**What needs to be done:**
The stretch from the line with "Image resolution: width=875, height=2576." through the line with "S’inscrire (553, 1314)" in the records below: write it out exactly, and nothing else.

**Supplied data:**
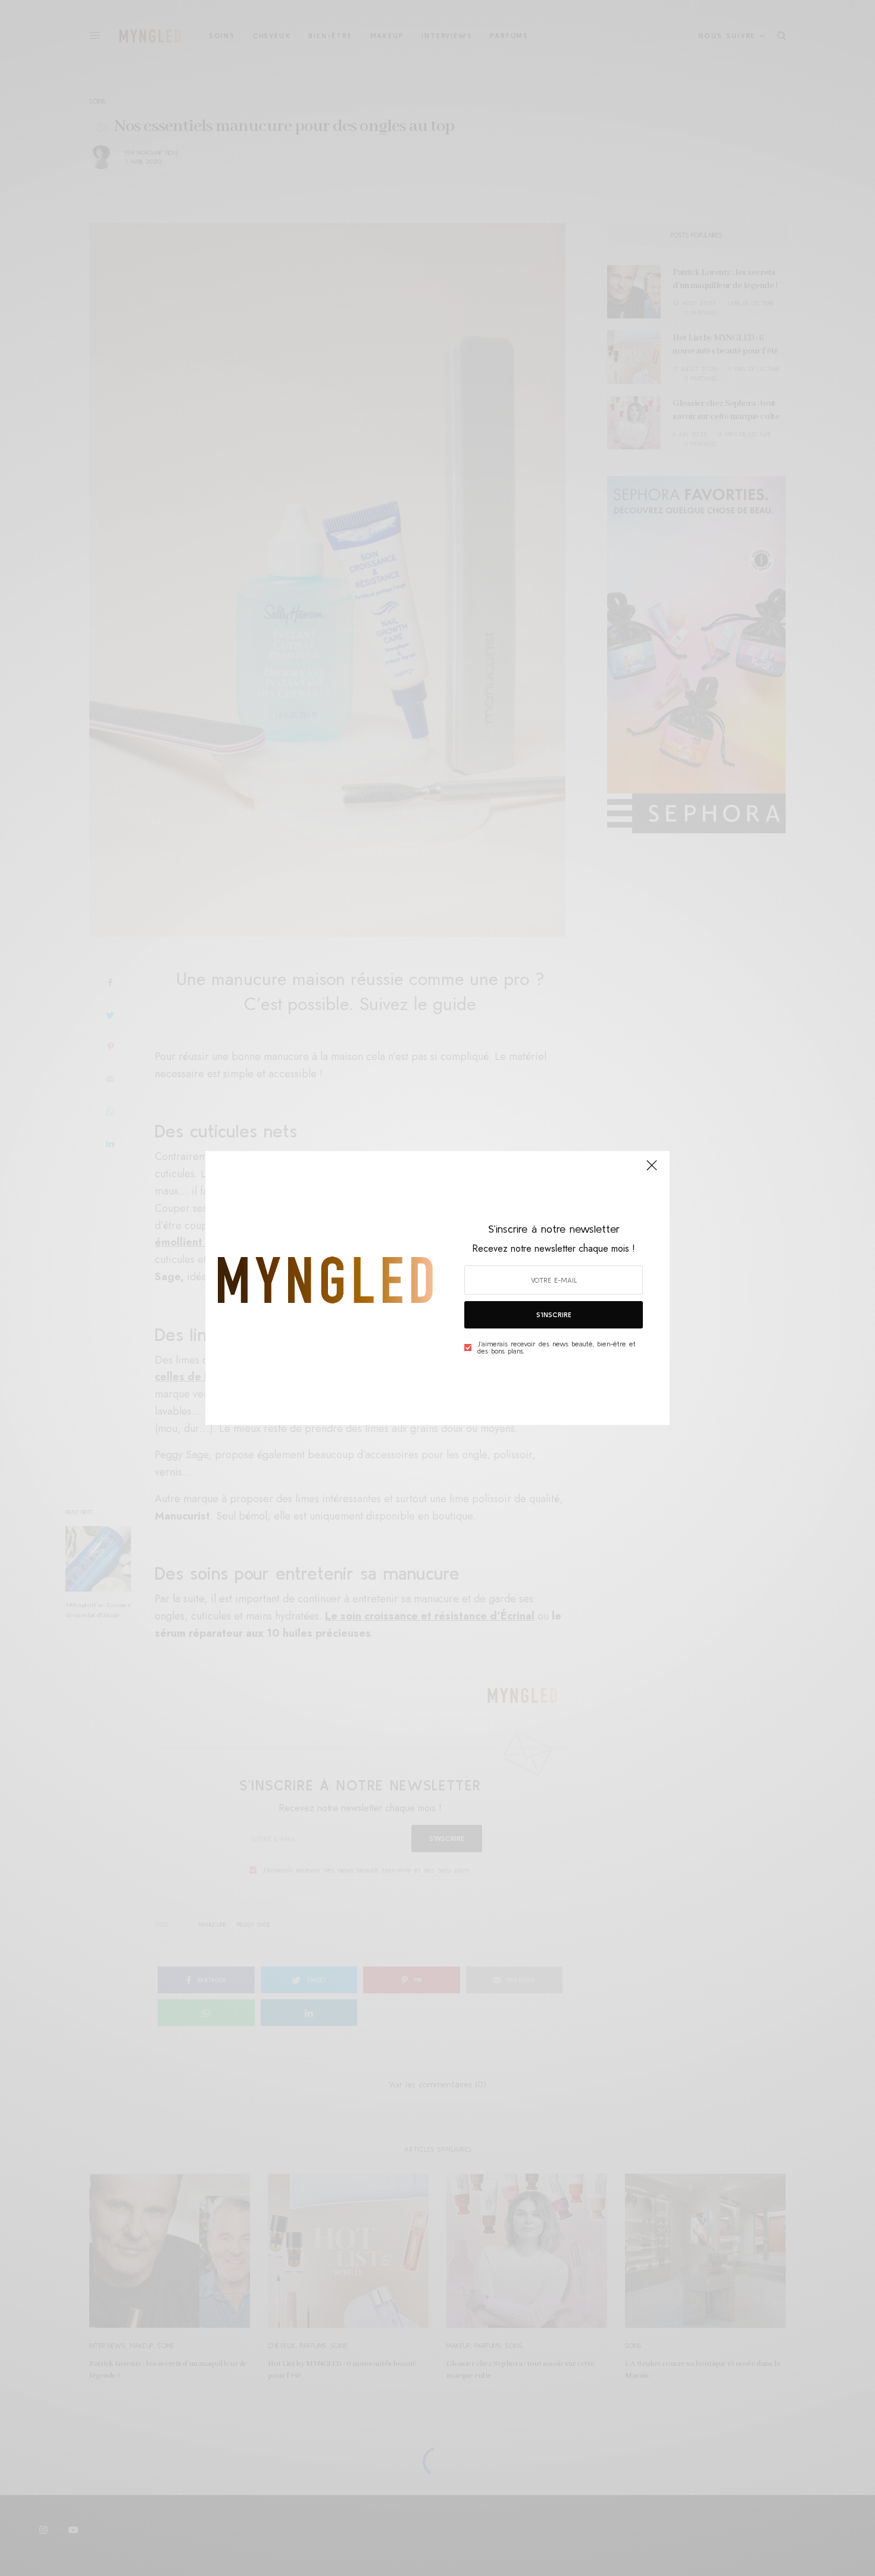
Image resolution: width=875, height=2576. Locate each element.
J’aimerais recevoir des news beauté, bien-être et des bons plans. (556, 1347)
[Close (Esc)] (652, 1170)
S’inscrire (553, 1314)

...

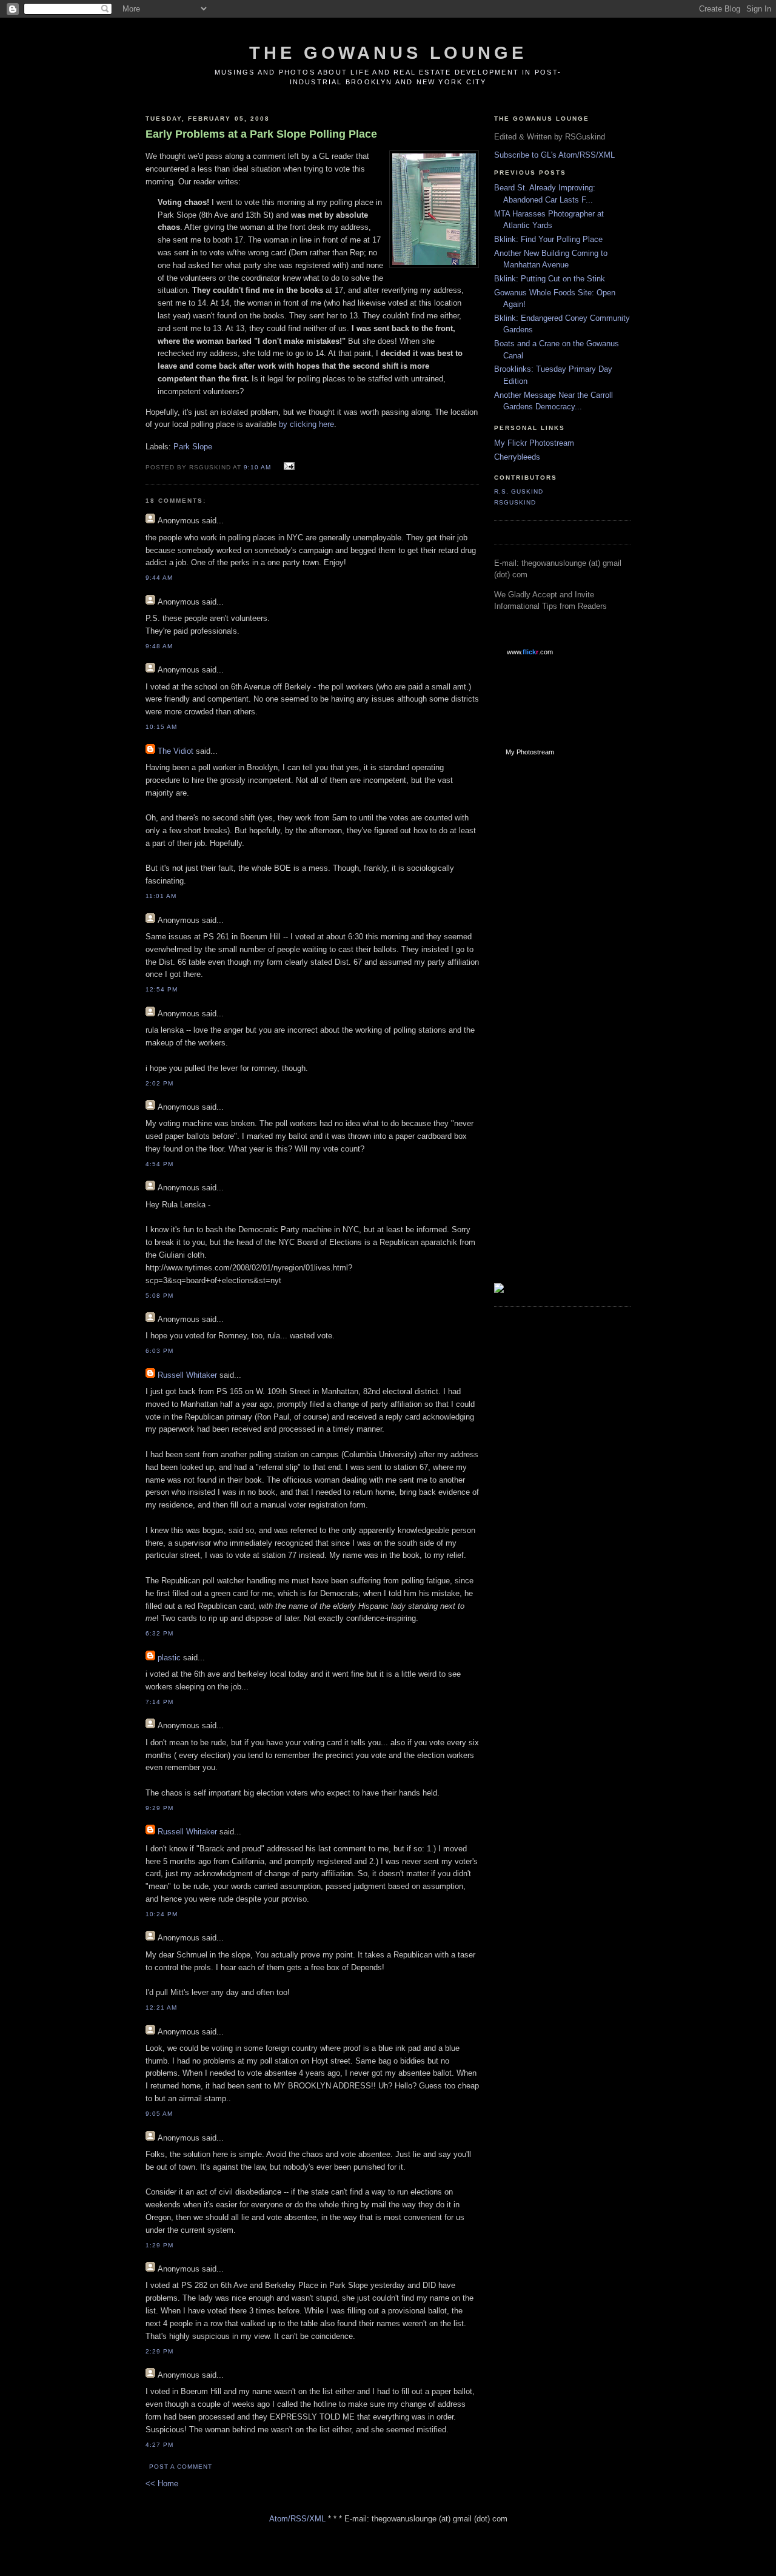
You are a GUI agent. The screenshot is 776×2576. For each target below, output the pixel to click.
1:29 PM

==

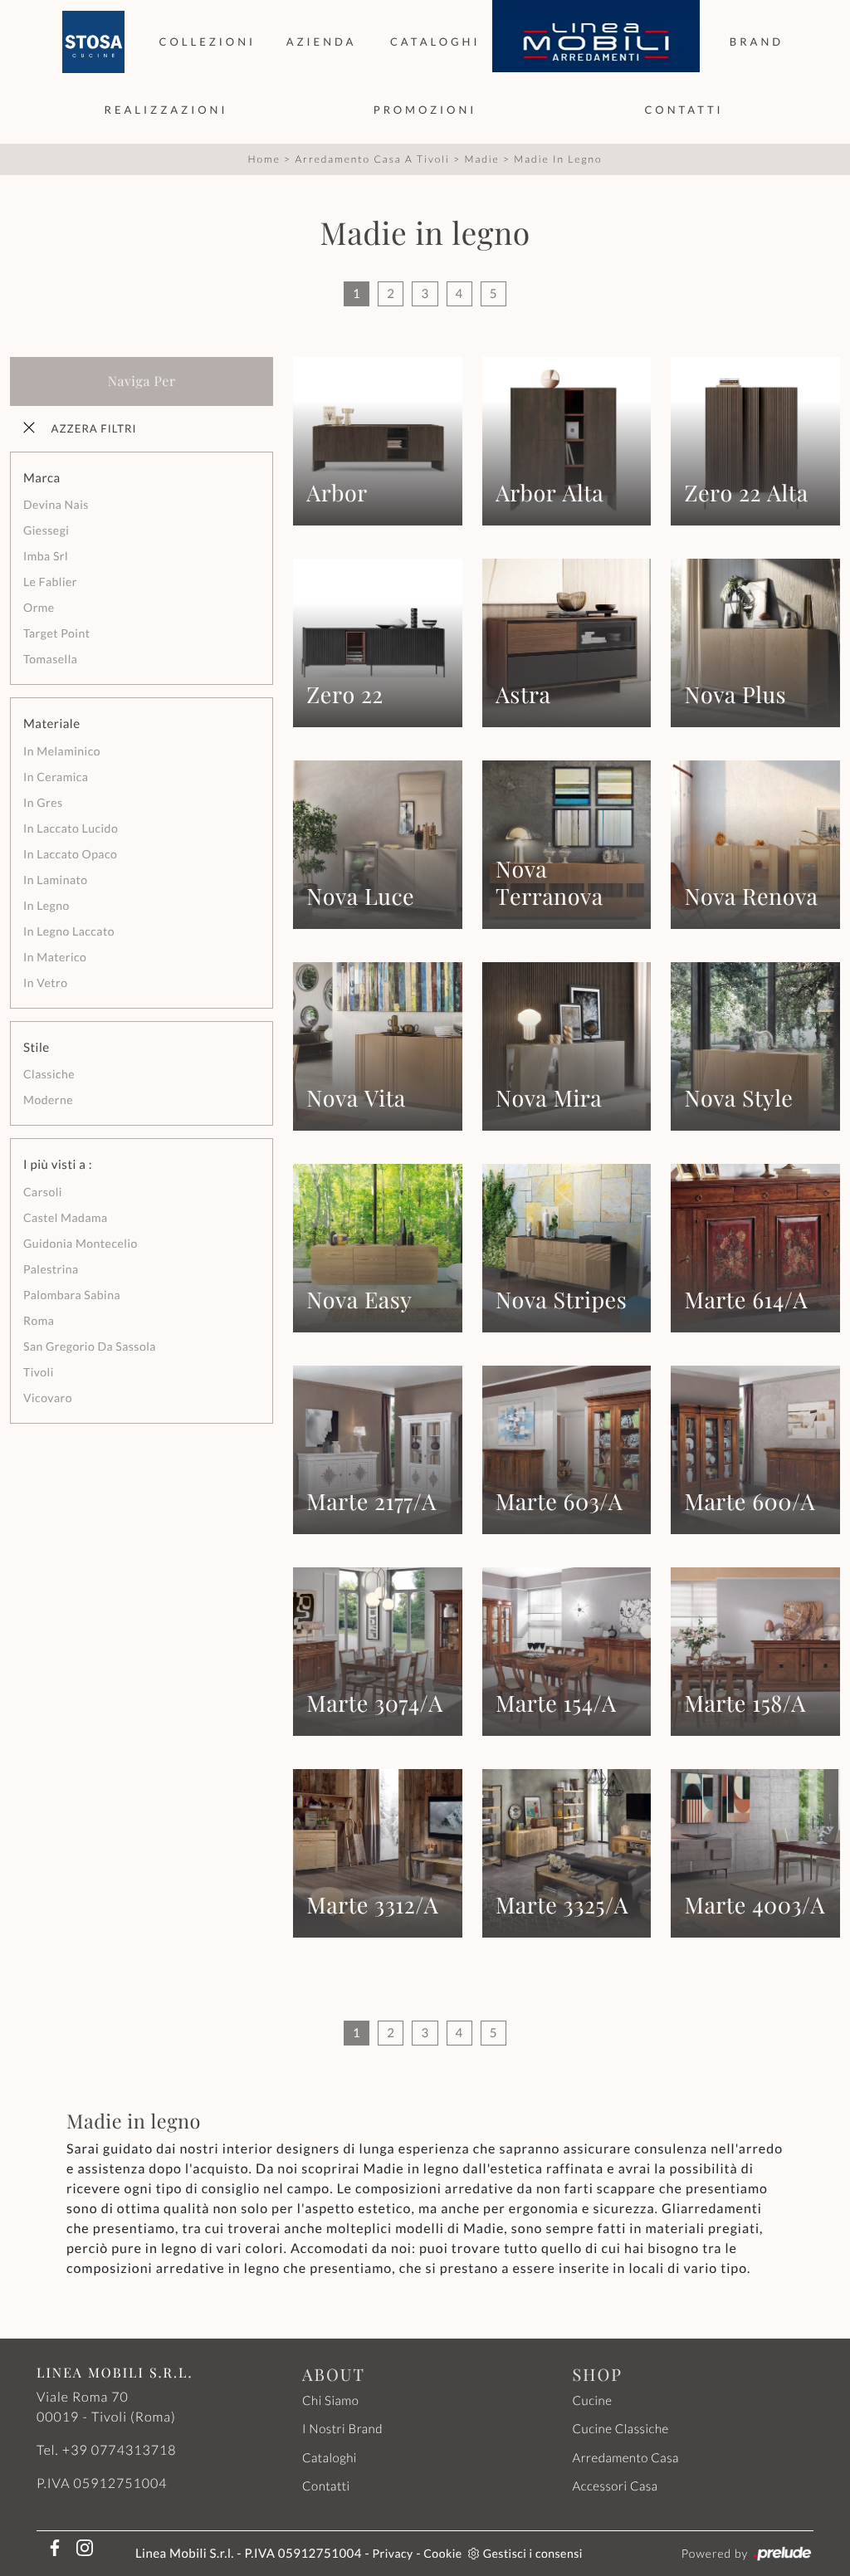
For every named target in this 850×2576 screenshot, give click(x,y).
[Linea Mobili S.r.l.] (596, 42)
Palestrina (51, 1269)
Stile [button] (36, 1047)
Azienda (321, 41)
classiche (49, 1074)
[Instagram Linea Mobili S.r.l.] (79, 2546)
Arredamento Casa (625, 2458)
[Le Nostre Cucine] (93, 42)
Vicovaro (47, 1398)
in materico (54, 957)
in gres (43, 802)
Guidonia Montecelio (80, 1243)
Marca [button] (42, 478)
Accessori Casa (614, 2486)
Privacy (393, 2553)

**Task solution:**
Image resolution: width=875, height=2576. Locate each element.
J’aimerais recevoir des news beauté, bien-être et des bons plans. (556, 1347)
[Close (Esc)] (652, 1170)
S’inscrire (553, 1314)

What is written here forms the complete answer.